You can have a drink or two at the restaurant at the top of the Tower of the Americas for a good view. County Line on the Riverwalk has decent bbq. Alamo is worth a visist and taking a stroll on the Riverwalk is nice. I definitely agree that you should try to take a trip into hill country, it’s really nice. If you want to go shopping, you can drive north to San Marcos and visit the outlet mall for some really good deals.
If you visit the Alamo, stop for a drink in the bar of the Menger Hotel across the street. Teddy Roosevelt recruited some of his Rough Riders there.
Definitely check out the missions. The church at Mission San Jose is closed for repairs but it’s the best preserved–there’s still stuff to see in the mission complex. This site has the story of the Alamo–that began before That Battle. I first visited as a kid fresh from viewing “Davy Crockett”–but I was impressed by the ancient European feel of the building, plunked into downtown San Antonio. Staying near the Riverwalk puts you near the Alamo, the Menger Hotel, theInstitute of Texan Cultures & a bunch of places to eat, drink & shop.
The city has a serious tourism site–here’s the “culture” section.
Fort Sam Houston has some interesting history & is fairly easy to visit.
Museums? The San Antonio Museum of Art is in the beautiful old Lone Star brewery & has a great collection. The McNay Art Museum is just north of downtown; in a lovely mansion with a great theater collection. The Southwest School of Art & Craftis located in the old Ursuline school; New Orleans architecture in Texas! The Blue Star Contemporary Art Center has some new stuff.
And there’s a bunch of stuff in the countryside. Plenty to see for a long weekend!
Echoing: For nature, absolutely check out the Hill Country to the north and west. Boerne (as mentioned- note that it’s pronounced “Bernie”), Kerrville, Bandera, Fredericksburg- driving to any of them will give you a good idea of what the Hill Country is about. The vantage point from Devil’s Backbone- there’s an overlook you can pull over into- is also fantastic. It’s on (Ranch Road? FM/Farm-to-Market Road?) 32 between Wimberley and Canyon Lake. If you’re into caves, Natural Bridge Caverns is cool.

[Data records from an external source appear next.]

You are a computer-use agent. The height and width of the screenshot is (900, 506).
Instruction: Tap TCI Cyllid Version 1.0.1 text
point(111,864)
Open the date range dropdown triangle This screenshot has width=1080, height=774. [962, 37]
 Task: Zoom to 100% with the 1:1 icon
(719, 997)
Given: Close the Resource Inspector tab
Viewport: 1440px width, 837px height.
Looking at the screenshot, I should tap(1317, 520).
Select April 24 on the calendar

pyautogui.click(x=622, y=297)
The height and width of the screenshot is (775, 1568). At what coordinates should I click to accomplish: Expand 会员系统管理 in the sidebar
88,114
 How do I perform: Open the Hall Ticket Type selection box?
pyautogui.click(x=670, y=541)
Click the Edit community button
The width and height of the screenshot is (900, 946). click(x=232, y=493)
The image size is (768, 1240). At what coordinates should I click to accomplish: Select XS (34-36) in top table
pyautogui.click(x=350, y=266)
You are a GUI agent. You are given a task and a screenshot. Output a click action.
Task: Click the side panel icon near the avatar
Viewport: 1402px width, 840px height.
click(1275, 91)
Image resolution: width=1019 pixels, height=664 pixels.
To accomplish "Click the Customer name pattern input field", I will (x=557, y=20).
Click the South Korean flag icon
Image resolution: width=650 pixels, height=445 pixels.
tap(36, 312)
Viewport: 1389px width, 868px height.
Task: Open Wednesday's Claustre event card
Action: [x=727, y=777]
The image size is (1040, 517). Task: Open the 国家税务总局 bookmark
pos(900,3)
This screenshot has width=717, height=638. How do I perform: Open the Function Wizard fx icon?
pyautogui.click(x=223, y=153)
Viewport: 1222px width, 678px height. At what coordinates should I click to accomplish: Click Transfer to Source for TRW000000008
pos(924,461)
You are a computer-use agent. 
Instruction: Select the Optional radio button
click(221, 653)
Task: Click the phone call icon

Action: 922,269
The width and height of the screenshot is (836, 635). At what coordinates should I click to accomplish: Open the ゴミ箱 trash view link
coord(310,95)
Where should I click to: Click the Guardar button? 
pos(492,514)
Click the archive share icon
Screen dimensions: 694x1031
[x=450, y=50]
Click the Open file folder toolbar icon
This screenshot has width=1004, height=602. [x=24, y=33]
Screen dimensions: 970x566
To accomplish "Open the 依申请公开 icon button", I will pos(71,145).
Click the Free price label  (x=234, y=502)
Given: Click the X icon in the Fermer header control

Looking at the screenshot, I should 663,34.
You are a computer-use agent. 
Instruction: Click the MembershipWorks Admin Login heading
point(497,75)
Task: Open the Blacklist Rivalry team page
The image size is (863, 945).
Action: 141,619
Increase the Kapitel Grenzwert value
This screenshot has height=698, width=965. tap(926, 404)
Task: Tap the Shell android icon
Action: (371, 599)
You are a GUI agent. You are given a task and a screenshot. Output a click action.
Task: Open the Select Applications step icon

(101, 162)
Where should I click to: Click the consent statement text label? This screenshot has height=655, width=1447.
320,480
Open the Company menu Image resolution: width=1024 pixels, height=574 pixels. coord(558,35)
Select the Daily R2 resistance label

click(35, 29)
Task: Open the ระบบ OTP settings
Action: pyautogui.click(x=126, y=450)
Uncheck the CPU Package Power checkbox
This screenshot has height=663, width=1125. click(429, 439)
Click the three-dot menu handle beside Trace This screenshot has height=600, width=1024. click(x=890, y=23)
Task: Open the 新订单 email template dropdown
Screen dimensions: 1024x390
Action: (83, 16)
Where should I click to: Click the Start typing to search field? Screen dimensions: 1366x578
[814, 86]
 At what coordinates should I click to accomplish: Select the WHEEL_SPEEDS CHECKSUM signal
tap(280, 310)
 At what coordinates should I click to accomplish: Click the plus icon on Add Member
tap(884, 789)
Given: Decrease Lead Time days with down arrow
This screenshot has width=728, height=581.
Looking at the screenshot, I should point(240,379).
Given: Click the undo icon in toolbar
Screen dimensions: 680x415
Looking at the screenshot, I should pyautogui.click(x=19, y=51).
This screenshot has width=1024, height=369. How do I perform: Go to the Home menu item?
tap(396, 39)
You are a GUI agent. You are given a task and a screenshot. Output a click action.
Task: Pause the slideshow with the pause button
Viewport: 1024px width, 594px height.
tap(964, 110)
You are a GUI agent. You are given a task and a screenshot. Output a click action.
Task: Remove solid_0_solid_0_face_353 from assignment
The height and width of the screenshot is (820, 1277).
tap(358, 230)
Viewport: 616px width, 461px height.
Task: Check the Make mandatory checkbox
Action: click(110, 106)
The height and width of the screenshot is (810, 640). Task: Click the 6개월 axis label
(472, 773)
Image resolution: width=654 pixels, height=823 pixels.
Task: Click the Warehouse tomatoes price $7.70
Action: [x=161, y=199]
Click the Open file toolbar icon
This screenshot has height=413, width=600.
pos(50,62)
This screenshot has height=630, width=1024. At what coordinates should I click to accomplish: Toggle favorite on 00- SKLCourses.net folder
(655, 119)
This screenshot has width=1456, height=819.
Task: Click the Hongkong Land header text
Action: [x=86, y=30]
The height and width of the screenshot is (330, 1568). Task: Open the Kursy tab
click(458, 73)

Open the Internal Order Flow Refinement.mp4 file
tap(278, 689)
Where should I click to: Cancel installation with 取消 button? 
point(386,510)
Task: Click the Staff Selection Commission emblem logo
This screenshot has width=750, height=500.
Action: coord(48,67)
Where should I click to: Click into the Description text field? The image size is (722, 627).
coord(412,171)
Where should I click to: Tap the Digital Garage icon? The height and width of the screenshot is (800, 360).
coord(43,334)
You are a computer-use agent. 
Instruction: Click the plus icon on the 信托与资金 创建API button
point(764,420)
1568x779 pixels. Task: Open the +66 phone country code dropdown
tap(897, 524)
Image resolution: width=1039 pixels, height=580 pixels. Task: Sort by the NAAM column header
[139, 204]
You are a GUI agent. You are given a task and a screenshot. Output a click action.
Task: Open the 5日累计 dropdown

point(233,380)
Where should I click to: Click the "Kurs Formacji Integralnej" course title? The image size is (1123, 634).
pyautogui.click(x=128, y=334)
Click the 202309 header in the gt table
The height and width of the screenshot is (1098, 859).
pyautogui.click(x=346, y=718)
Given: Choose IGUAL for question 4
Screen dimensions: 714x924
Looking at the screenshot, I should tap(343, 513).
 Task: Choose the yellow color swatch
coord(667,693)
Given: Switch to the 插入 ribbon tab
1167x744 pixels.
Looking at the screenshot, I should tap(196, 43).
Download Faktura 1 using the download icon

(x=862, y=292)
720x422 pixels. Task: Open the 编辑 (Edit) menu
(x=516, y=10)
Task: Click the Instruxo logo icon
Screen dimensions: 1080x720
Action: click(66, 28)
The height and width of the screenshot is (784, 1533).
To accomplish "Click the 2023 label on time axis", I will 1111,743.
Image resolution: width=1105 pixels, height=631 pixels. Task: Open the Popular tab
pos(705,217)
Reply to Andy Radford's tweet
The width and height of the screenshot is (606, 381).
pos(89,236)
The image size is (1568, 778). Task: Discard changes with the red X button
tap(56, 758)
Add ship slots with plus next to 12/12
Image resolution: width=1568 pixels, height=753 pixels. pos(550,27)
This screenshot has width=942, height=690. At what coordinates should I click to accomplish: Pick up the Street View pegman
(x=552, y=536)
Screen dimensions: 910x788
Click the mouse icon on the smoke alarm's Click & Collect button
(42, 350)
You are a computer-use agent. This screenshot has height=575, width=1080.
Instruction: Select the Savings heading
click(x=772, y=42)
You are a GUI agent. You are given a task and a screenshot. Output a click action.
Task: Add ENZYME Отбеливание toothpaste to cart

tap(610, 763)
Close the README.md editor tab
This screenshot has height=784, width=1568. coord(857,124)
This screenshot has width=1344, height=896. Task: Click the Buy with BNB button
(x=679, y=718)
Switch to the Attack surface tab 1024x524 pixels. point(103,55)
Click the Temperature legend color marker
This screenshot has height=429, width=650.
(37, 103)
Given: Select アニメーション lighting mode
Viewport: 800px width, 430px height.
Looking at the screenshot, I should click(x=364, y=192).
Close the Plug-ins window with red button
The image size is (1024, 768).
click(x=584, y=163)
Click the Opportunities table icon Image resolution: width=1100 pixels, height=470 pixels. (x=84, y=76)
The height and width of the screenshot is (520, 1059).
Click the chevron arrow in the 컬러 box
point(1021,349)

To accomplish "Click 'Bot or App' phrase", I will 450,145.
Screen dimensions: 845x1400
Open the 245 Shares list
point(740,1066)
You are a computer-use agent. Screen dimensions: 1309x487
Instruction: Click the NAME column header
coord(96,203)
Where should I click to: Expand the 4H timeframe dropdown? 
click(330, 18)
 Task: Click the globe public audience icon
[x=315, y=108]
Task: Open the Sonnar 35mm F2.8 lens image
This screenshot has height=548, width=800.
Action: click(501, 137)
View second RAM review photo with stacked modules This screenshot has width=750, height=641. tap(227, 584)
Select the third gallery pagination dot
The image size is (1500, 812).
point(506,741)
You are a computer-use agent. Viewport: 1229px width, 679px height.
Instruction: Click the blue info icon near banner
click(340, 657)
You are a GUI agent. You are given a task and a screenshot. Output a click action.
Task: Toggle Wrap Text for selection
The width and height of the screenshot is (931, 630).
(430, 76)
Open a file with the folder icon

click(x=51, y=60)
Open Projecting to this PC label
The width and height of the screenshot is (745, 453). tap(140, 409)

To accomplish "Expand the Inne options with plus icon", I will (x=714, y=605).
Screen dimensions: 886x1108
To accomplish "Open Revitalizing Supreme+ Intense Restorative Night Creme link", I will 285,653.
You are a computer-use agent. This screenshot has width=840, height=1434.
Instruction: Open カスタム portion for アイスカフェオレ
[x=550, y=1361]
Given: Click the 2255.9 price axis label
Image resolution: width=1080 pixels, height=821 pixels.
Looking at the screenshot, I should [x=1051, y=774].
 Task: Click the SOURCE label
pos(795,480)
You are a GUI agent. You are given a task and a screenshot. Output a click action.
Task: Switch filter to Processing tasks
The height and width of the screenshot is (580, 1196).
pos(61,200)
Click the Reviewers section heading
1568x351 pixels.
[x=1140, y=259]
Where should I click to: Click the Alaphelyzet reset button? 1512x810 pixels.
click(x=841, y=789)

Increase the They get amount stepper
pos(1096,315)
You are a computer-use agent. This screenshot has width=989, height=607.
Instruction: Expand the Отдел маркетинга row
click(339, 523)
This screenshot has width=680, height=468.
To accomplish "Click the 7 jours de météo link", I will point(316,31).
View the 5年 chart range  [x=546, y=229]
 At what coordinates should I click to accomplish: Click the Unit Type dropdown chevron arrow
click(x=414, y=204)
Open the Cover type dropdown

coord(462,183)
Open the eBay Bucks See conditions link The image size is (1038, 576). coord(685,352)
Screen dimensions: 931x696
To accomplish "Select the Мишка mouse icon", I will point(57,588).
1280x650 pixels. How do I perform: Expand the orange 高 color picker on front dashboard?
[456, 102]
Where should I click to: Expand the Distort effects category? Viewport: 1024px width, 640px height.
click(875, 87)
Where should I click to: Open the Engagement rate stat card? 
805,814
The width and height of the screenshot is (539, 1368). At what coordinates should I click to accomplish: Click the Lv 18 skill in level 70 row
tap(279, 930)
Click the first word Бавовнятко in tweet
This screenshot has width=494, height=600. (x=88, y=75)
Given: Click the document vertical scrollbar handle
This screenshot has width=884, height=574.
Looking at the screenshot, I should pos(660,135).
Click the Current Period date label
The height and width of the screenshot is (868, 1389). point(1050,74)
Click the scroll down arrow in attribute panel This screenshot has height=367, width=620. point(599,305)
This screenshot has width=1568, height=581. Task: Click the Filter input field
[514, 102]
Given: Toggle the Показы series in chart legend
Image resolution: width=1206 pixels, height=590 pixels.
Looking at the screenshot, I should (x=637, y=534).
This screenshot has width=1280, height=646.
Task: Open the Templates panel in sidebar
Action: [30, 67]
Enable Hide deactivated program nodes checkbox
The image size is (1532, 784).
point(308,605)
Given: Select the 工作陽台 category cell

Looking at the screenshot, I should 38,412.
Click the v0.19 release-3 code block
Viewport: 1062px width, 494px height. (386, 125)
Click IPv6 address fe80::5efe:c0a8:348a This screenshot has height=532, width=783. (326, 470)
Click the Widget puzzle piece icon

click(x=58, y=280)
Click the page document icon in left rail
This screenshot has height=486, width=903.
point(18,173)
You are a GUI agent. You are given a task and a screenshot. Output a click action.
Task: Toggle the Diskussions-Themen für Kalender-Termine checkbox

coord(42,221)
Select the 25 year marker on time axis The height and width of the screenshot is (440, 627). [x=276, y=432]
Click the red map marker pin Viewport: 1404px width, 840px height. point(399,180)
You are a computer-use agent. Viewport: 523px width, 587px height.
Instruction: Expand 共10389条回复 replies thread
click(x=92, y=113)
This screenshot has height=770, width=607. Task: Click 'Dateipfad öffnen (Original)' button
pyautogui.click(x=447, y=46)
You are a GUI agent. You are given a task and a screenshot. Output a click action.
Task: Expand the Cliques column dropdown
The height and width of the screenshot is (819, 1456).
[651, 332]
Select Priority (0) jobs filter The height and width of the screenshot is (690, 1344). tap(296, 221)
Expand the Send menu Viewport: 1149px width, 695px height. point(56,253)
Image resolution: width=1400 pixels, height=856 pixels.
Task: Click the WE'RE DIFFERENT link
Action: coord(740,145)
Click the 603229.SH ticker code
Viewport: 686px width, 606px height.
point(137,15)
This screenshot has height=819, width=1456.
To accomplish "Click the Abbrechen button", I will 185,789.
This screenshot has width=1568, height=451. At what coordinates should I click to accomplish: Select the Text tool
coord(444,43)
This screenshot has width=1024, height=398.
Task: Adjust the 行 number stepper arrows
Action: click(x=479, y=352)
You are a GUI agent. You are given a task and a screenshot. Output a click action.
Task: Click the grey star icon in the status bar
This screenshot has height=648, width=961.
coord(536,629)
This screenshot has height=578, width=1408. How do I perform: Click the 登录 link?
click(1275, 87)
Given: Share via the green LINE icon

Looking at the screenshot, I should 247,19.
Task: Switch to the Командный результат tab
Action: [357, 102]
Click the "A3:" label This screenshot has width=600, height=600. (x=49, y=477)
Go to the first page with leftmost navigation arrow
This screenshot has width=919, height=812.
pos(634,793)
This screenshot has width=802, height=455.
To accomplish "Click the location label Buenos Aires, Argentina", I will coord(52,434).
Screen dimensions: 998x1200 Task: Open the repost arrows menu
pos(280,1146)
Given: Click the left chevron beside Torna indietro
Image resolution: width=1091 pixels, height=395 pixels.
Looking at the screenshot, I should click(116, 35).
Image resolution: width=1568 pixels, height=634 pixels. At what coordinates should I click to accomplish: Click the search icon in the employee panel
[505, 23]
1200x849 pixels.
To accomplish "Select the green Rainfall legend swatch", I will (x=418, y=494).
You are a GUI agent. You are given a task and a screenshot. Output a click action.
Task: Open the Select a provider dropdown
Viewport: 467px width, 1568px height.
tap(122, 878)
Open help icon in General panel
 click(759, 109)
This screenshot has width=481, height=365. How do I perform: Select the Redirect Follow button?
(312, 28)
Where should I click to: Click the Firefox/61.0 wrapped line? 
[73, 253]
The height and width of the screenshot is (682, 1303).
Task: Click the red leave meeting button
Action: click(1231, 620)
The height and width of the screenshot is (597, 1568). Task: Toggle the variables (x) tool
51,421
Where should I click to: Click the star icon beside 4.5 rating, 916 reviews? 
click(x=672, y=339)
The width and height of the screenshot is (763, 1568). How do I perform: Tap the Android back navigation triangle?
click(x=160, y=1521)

When are you going? If you can wait a couple of months until April, the wildflowers will be out, and they would absolutely be worth waiting for. If you go during warm enough weather (say, from May onward) you can go tubing on the Comal or San Marcos Rivers just a little ways north- very fun.
The County Line does have decent barbecue, but for the most part, the restaurants along the Riverwalk are not paricularly memorable, food-wise. The setting is nice, though, if you can get an outside table.
The history angle has already been pretty well covered- the Alamo and the missions are the main draws, but yes, the Alamo is a bit underwhelming. It’s hard to go to San Antonio and not see it, though. With a bit of a drive, there’s Goliad, site of another battle and massacre.
Thanks guys. It will probably be sometime in the spring, but before it gets too hot. I’ve actually been to Enchanted Rock, on a side trip from Austin. I didn’t realize San Antonio was so close to Austin until I checked the map just now. Imagined it was considerably further west and south.